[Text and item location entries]
****

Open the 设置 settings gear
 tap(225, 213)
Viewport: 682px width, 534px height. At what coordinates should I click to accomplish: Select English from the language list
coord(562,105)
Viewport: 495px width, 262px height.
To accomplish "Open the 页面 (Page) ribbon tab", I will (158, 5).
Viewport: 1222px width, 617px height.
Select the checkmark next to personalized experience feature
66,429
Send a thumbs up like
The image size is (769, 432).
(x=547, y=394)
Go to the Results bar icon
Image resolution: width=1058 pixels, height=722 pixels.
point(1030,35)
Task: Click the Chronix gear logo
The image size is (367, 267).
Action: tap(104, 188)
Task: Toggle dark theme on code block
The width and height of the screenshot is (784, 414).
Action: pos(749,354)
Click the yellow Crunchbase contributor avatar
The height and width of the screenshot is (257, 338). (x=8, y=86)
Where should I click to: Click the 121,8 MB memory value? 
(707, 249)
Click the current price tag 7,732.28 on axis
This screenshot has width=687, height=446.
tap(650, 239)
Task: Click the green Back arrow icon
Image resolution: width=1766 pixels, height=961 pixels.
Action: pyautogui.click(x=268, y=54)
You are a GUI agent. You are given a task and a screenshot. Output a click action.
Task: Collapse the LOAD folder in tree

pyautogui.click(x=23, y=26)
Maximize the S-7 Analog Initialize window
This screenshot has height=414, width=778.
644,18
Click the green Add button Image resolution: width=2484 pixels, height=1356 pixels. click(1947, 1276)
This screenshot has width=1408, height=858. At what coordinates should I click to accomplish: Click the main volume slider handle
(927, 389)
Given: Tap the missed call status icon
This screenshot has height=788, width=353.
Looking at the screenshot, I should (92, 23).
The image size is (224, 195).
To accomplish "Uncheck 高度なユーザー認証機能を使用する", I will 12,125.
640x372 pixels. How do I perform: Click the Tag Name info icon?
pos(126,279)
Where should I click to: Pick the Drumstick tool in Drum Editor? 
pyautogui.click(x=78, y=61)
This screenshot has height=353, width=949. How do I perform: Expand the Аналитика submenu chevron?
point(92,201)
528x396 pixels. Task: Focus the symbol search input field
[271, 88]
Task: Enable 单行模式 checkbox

****

### What the task asks
Pull out each line of the data that contains the word "Where", copying every such line in full.

### The reply
Where should I click to: Click the 121,8 MB memory value? 
Where should I click to: Pick the Drumstick tool in Drum Editor? 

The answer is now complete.